*** Opening of The data ***

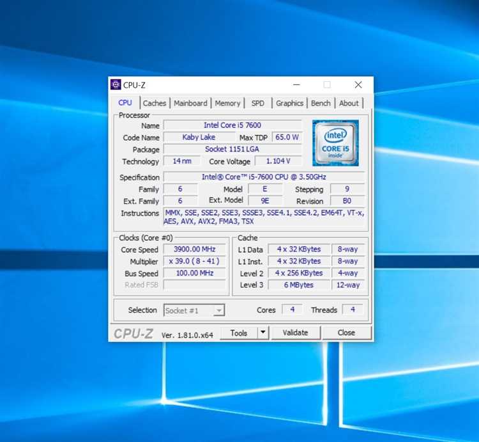Click the Tools button
Image resolution: width=479 pixels, height=442 pixels.
[x=239, y=333]
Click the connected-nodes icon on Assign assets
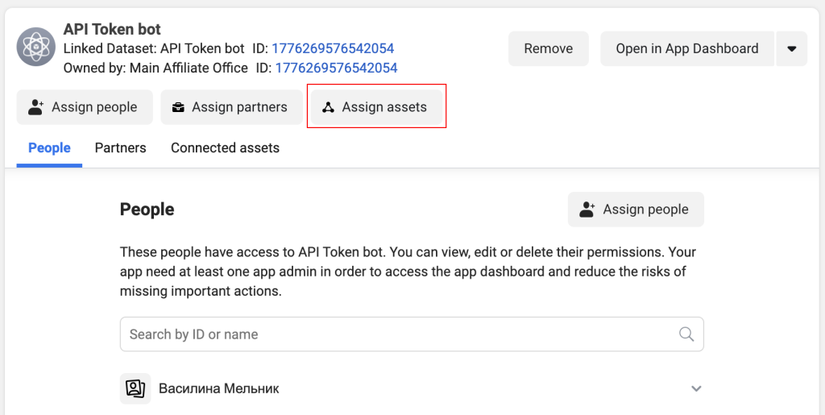This screenshot has width=825, height=415. pyautogui.click(x=329, y=107)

*** Close of The data ***

## Task goal
From the line containing "Click the connected-nodes" down to the last line of the records above, repeat every line exactly and nothing else, dropping any pictures.

## Result of the task
Click the connected-nodes icon on Assign assets
This screenshot has width=825, height=415. pyautogui.click(x=329, y=107)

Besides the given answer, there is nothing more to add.